The EUs Reduction of Hazardous Substances (RoHS) directive, due to come into force on July 1st, could lead to an increase in the price of security hardware in the coming months.
One vendor, Watchguard, has confirmed that it is planning an across-the-board increase of around 10 percent on European shipments, caused by the need to re-engineer its products to remove a range of toxic substances.
The RoHS directive specifies very low limits for lead, mercury, cadmium, hexavalent chromium, polybrominated biphenyls (PBBs), polybrominated diphenyl ethers (PBDE) in all electronics products shipped across the EU after July.
Watchguard said that it was the lead levels that had caused the most problems, requiring the use of alternative alloys that were expensive to procure.
The company had taken the opportunity of board level redesigns to upgrade its products from scratch more products, and so the higher prices also reflected improved performance. It had decided to make all products compliant, including those shipped to the US or Asia.
Meanwhile, other computing and security vendors appear to be ignoring or partially ignoring the directive, claiming exemptions under a clause that allows products said to be server or network infrastructure to use higher levels of lead.

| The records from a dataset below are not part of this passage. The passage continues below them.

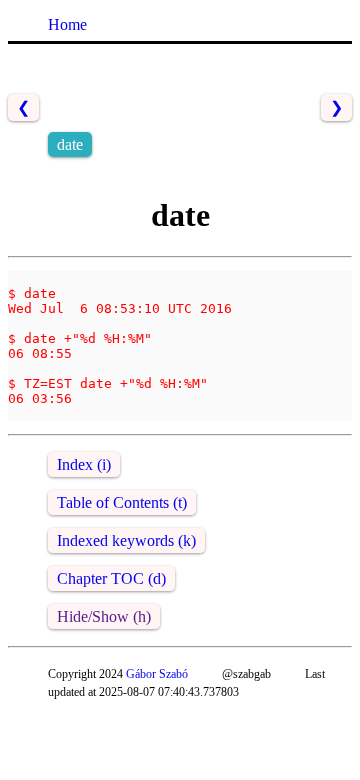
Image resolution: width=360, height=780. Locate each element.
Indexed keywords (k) (126, 540)
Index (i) (84, 464)
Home (67, 24)
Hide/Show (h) (104, 616)
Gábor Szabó (157, 674)
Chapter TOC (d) (111, 578)
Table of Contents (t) (122, 502)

This allows a company to phase in compliant products over a longer period, thereby spreading the cost.
It is not clear on what basis such exemptions will be assessed to be legitimate in the UK as the department of Trade and Industry has not published a regulatory interpretation.
One channel source Techworld spoke to confirmed that a security vendor it handled would not have compliant products by the deadline. Many in the channel were concerned about being held accountable by the UK authorities in the event of a test case going against a non-compliant vendor.

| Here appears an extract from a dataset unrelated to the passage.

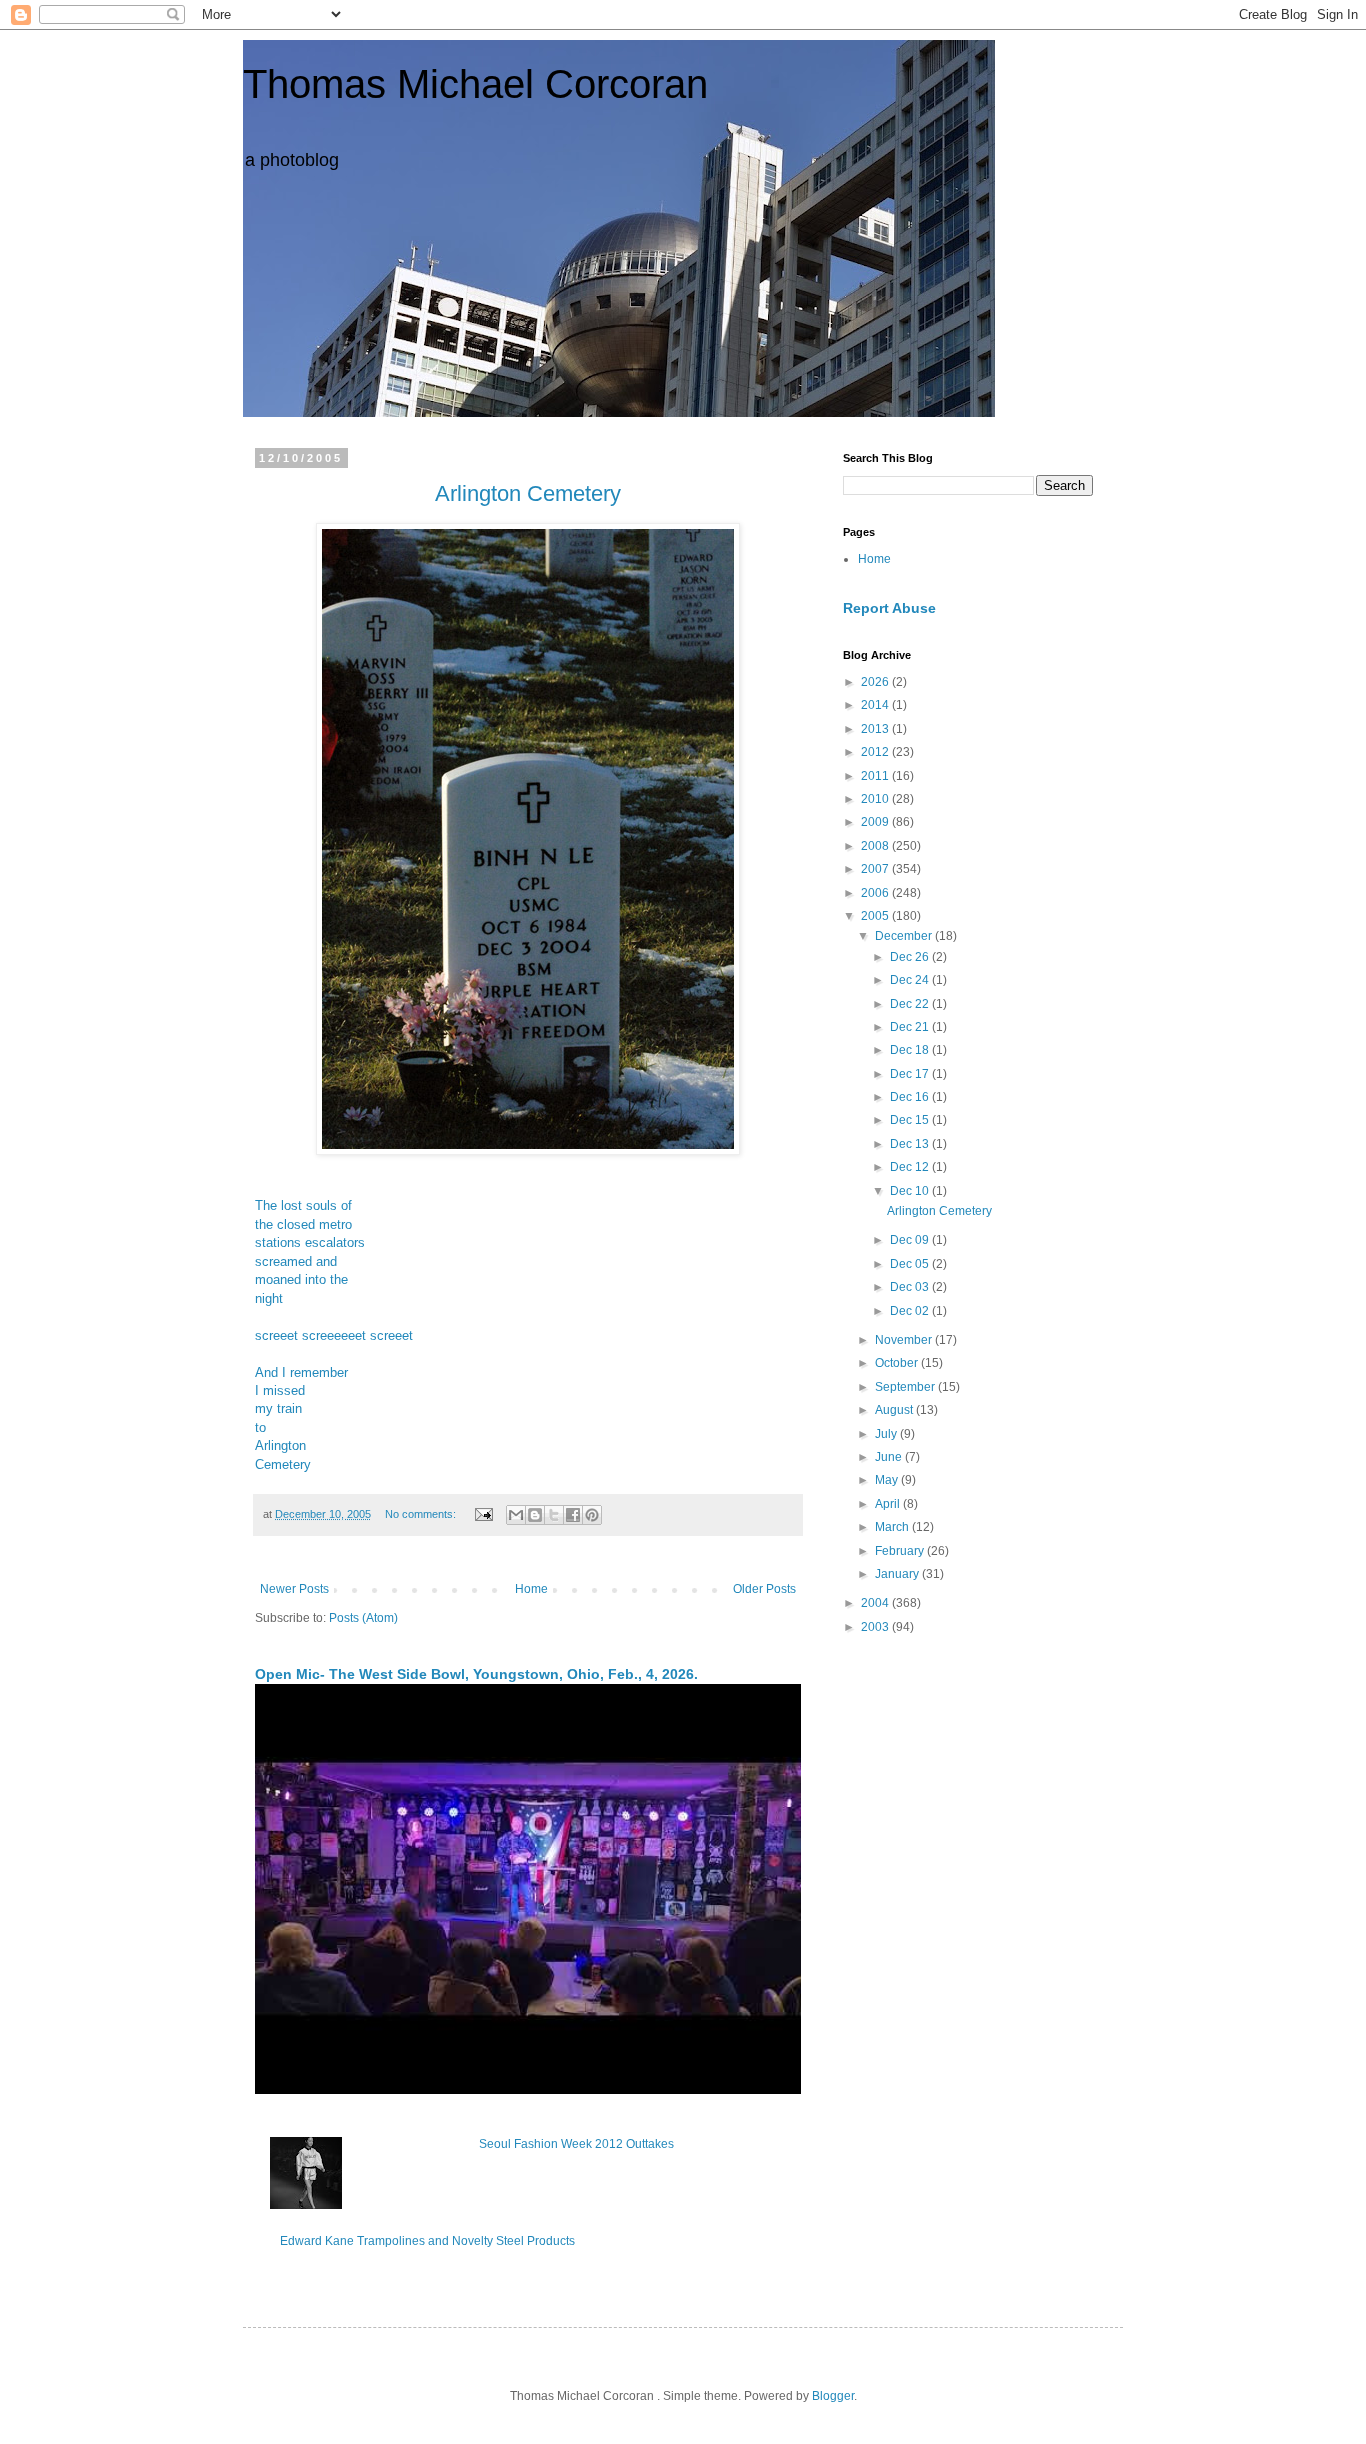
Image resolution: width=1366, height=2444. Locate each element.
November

The source criticised the level of confusion the directive had caused among computing vendors, most of whom operated outside its immediate jurisdiction whilst selling products in the EU. He agreed that compliance would inevitably add costs to hardware.
Other vendors contacted were unable to give a clear indication of whether their products would be compliant. A statement on the Fortinet website was typical of this ambiguous approach.

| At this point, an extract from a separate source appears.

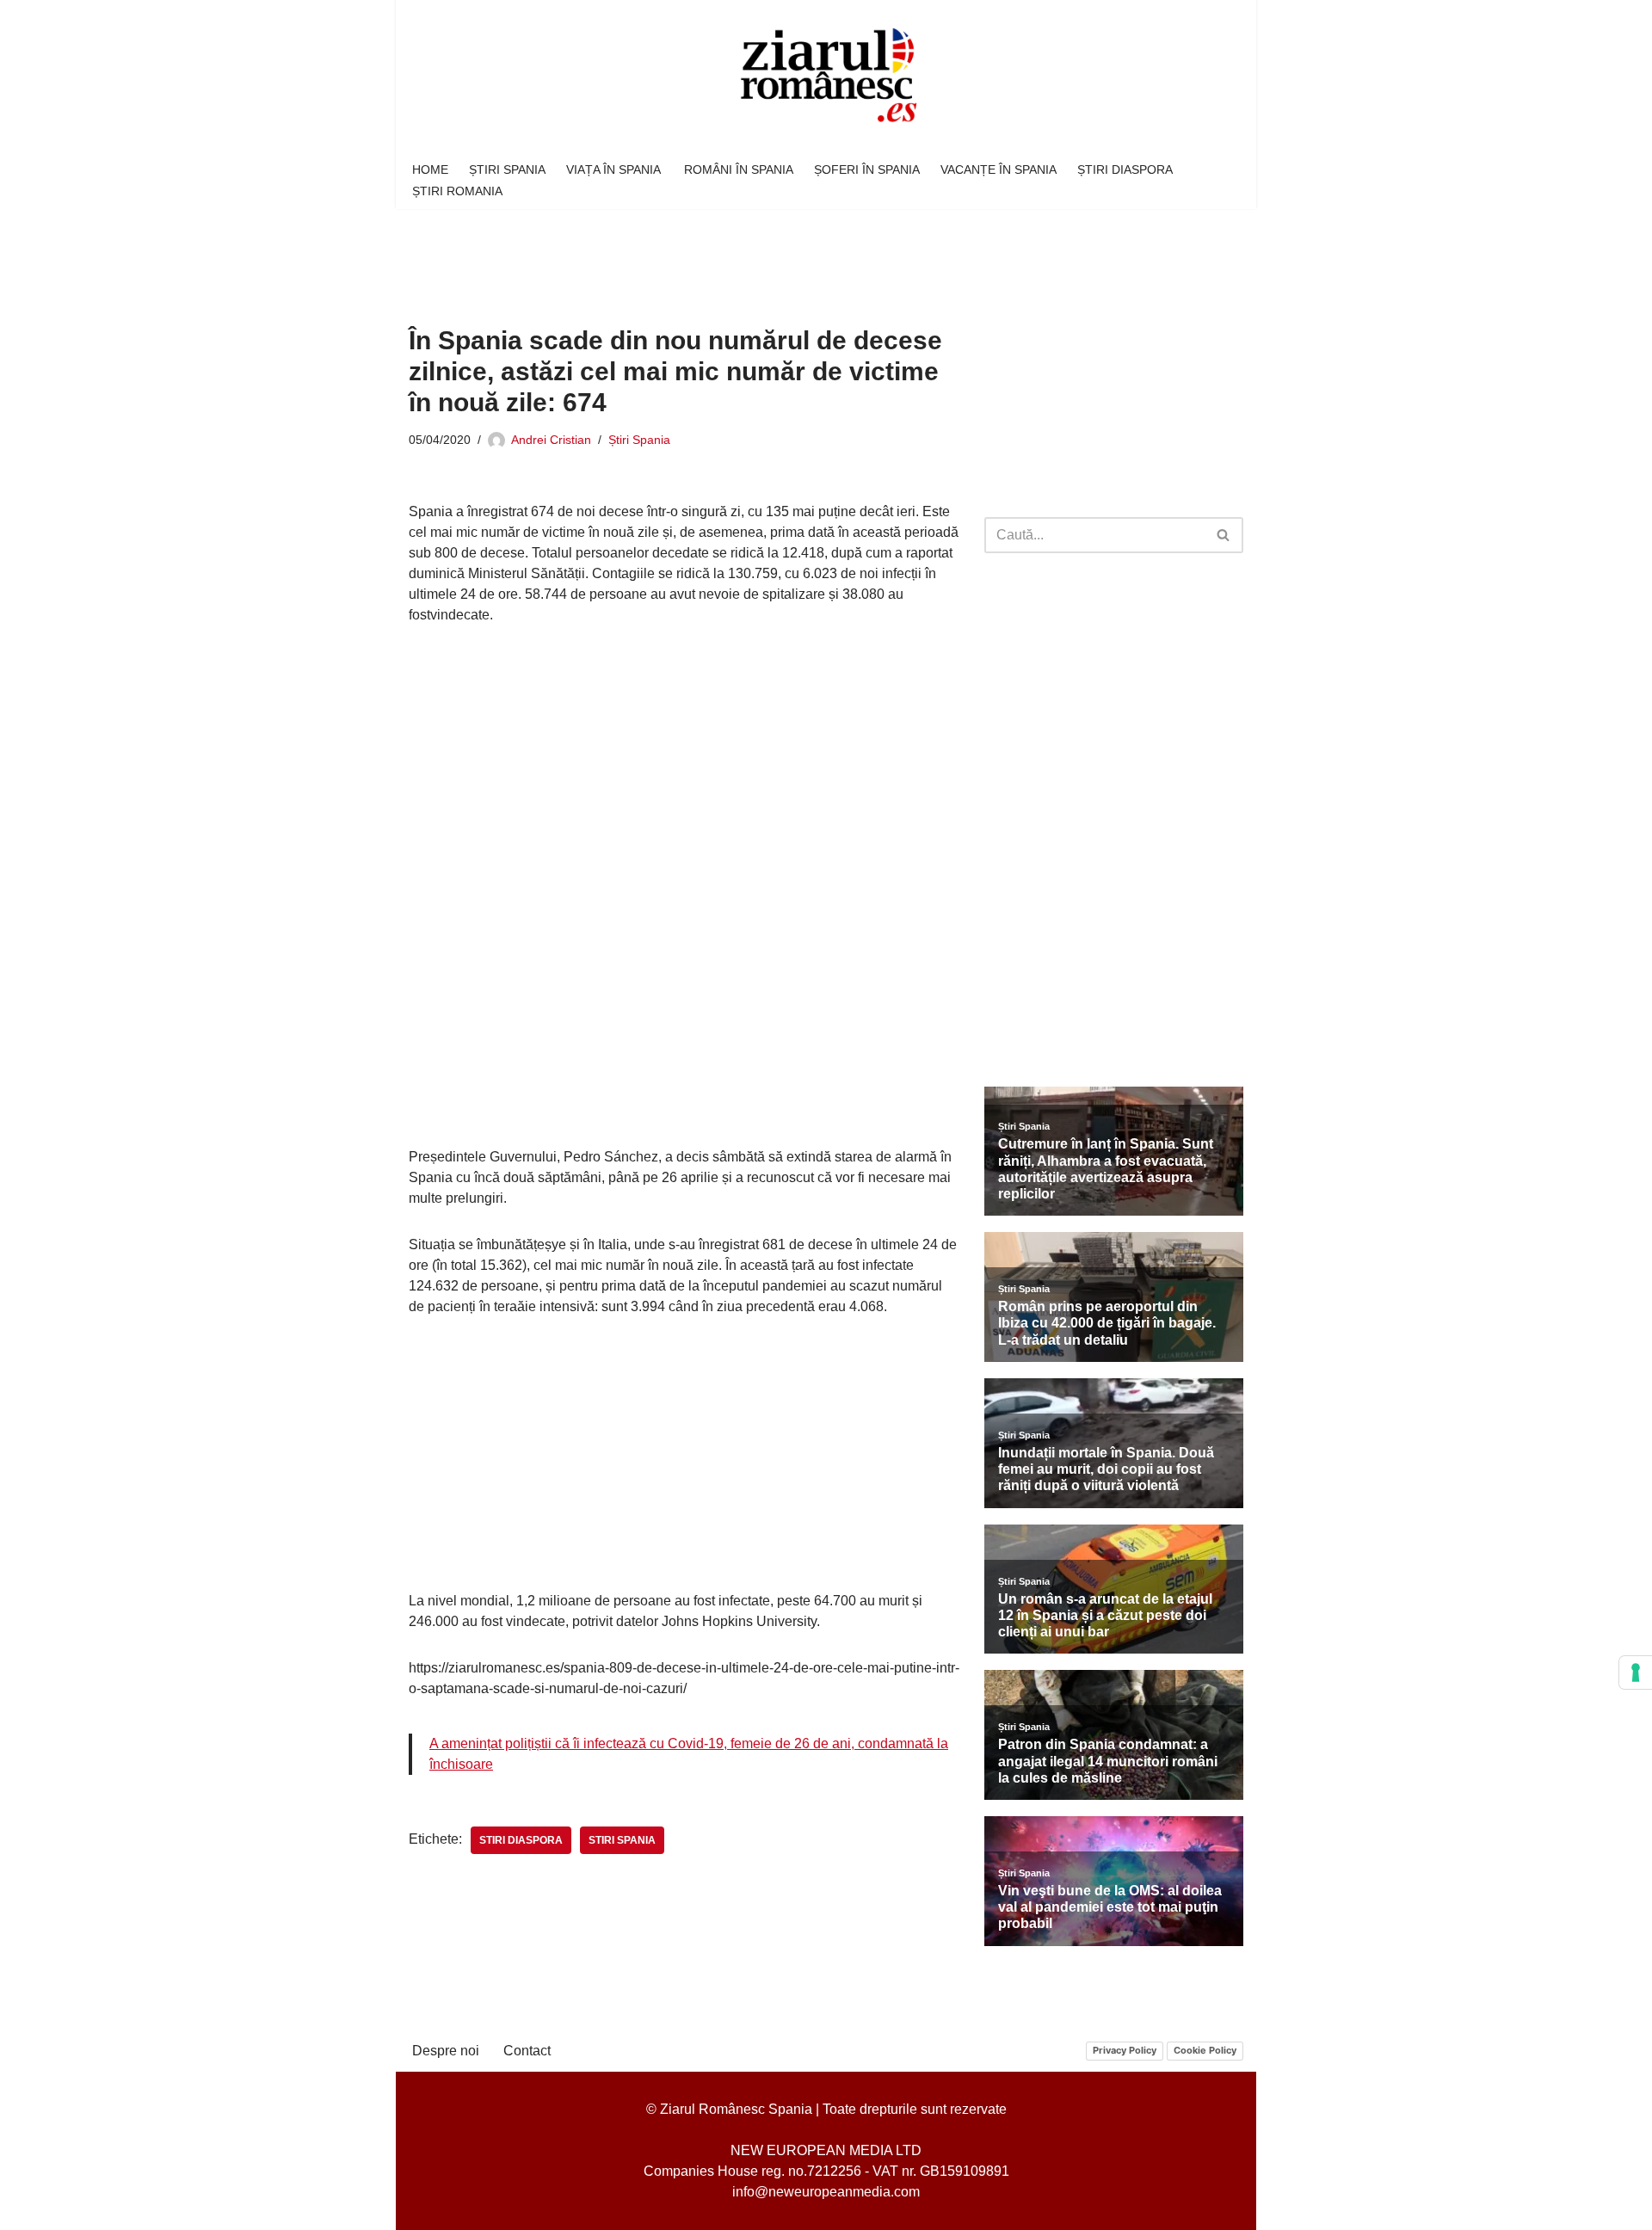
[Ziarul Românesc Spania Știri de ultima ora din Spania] (826, 76)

At this time, RoHS allows specific exemptions applicable to certain product types (i.e. network infrastructure equipment), where appropriate alternative materials and manufacturing processes do not currently exist.
The available components and manufacturing processes do not yet allow for the complete elimination of the material lead (Pb) from products produced by the network security solutions industry. Lead continues to be a necessary material until such a time that a viable alternative becomes available for all applications. We anticipate alternatives will be developed in the near future.
What is certain is that some companies at least will not be compliant with a directive that is a core element of the EUs environmental laws, while many compliant companies will inevitably pass on the cost to customers.